Tuesday, October 11, 2011
I know a guy so homophobic he’s afraid to blow his own nose.
I’m not just some Merman I am a MerMiles.
Monday, September 26, 2011
A bicycle is an inconvenient way to exercise because after you’re done you’re somewhere else.
Monday, September 19, 2011
My roommate got angry because I was doing Yoga in the living room. I think it’s because I was doing Masturbating Human pose.
My neighborhood is so bad the streets are negatively numbered.
My friend is such a stoner he constantly forgets to smoke weed.
When I was 18 I bought a playboy and a gun, I then took them both out into the yard and shot my load into the playboy.
Monday, November 22, 2010
When I want to mess with someone I show up to a Craigslist casual encounter wearing a tuxedo.
Monday, September 20, 2010
I’m really glad toothpicks don’t serve the same function as ice picks.
I do like fly fishing but boy those things are hard to catch.

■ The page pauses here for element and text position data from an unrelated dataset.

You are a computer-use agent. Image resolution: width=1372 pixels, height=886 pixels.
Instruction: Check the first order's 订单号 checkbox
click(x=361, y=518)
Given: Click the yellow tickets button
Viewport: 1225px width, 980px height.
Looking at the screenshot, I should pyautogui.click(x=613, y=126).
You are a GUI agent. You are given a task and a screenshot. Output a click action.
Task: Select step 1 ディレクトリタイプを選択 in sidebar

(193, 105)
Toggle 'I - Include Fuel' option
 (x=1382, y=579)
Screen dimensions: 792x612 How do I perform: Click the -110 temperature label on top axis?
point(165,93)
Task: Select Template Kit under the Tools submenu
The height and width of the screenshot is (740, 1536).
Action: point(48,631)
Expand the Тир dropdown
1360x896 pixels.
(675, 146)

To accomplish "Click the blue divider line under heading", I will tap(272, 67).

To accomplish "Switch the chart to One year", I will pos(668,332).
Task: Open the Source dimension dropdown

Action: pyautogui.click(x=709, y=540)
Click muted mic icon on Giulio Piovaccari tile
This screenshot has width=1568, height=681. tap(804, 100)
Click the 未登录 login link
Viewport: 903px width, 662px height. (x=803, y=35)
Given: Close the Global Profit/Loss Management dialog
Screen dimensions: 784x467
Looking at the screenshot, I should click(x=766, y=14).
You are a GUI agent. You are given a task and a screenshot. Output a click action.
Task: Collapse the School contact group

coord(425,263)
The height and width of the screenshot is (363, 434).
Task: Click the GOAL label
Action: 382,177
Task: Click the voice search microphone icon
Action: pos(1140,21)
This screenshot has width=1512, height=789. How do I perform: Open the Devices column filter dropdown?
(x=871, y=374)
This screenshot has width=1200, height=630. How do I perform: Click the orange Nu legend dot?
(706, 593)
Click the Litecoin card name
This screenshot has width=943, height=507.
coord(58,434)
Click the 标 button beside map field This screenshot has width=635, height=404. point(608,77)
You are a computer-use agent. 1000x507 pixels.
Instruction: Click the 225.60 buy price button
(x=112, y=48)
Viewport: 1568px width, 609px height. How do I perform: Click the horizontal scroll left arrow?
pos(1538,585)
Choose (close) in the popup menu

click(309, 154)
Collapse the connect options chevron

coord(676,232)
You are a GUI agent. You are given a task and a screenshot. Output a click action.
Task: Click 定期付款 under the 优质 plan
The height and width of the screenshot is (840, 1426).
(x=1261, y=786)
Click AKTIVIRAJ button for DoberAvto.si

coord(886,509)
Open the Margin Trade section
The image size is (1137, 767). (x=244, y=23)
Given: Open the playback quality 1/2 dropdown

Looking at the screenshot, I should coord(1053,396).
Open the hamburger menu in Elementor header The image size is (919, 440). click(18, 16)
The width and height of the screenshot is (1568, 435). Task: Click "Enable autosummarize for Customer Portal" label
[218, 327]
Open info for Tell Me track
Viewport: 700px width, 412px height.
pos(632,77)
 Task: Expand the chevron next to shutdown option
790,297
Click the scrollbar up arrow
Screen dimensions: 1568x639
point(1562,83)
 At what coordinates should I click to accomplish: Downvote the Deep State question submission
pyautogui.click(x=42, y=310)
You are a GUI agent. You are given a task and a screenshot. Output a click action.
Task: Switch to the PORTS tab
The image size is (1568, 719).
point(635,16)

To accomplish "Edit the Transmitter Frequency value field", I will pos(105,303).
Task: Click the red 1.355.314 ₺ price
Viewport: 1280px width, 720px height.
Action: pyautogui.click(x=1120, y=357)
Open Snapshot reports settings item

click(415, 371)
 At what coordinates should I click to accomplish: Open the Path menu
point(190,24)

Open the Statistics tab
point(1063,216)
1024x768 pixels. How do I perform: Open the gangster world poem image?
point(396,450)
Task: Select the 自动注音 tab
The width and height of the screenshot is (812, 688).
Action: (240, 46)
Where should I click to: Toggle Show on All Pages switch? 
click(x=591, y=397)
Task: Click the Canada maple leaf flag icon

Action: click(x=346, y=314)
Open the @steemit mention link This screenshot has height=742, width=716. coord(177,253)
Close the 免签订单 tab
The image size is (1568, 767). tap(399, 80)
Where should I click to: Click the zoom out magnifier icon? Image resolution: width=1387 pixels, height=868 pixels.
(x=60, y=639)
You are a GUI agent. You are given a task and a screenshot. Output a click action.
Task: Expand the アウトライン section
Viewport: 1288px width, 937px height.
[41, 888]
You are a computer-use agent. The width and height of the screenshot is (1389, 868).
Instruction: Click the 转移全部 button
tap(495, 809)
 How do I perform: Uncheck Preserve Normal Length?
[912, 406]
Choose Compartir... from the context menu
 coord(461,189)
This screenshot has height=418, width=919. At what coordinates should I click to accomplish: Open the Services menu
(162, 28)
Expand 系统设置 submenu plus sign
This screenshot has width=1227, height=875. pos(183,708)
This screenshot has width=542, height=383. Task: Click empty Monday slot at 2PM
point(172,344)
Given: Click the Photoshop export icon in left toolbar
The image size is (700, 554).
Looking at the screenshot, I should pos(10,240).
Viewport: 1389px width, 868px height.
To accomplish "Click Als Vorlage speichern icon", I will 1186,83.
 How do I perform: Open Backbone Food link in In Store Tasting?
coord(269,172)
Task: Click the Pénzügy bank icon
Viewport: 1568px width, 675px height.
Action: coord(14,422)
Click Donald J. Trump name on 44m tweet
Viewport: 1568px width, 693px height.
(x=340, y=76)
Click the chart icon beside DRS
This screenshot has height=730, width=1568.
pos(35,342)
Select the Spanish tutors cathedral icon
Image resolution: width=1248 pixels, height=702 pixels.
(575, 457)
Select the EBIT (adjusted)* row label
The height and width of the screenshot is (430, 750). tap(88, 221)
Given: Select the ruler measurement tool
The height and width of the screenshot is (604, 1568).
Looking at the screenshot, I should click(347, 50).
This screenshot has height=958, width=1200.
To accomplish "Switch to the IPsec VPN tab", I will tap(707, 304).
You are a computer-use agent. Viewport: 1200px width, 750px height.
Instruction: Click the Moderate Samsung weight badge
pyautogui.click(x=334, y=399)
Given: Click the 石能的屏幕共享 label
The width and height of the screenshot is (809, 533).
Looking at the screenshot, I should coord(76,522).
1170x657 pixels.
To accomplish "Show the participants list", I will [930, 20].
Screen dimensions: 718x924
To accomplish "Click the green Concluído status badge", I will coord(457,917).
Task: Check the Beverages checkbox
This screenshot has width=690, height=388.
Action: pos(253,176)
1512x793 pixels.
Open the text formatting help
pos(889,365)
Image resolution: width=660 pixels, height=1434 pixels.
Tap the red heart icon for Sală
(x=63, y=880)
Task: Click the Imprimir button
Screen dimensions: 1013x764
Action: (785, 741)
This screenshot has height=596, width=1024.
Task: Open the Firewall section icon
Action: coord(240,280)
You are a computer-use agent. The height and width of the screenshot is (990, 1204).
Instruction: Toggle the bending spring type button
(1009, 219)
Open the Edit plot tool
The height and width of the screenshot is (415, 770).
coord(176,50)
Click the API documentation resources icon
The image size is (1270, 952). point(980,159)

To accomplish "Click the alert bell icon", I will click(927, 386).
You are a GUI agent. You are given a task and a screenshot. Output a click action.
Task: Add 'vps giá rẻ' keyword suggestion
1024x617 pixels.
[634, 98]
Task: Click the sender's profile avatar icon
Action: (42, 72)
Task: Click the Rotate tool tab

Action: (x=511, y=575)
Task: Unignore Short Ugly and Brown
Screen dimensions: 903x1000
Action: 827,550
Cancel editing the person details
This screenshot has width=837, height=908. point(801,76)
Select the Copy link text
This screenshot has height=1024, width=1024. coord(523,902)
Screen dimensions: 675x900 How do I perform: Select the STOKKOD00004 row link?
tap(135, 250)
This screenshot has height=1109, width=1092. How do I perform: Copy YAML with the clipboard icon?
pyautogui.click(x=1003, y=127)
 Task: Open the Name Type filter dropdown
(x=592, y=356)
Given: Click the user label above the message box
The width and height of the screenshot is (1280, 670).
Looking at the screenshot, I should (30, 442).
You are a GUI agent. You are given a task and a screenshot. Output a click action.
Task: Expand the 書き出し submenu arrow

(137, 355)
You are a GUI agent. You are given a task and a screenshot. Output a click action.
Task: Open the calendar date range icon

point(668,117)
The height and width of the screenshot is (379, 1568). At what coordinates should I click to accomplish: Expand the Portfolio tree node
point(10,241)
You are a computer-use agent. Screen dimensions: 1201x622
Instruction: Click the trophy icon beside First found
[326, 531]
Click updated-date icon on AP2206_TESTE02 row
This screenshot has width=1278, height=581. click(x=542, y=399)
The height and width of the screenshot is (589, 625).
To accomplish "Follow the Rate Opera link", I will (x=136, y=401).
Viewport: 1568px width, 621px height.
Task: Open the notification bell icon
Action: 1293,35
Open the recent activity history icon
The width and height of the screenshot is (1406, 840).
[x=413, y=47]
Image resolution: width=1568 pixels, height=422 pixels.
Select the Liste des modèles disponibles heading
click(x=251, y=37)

Now and Laters were a candy originally introduced in 1862 under the brand name “Henceforths”.
Wednesday, January 13, 2010
My attorney has a heart precondition. You have to satisfy the condition of being his client in order for him to have a heart.
Tuesday, November 10, 2009
There are worse things than canned food. Like canned laughter or fresh bodies.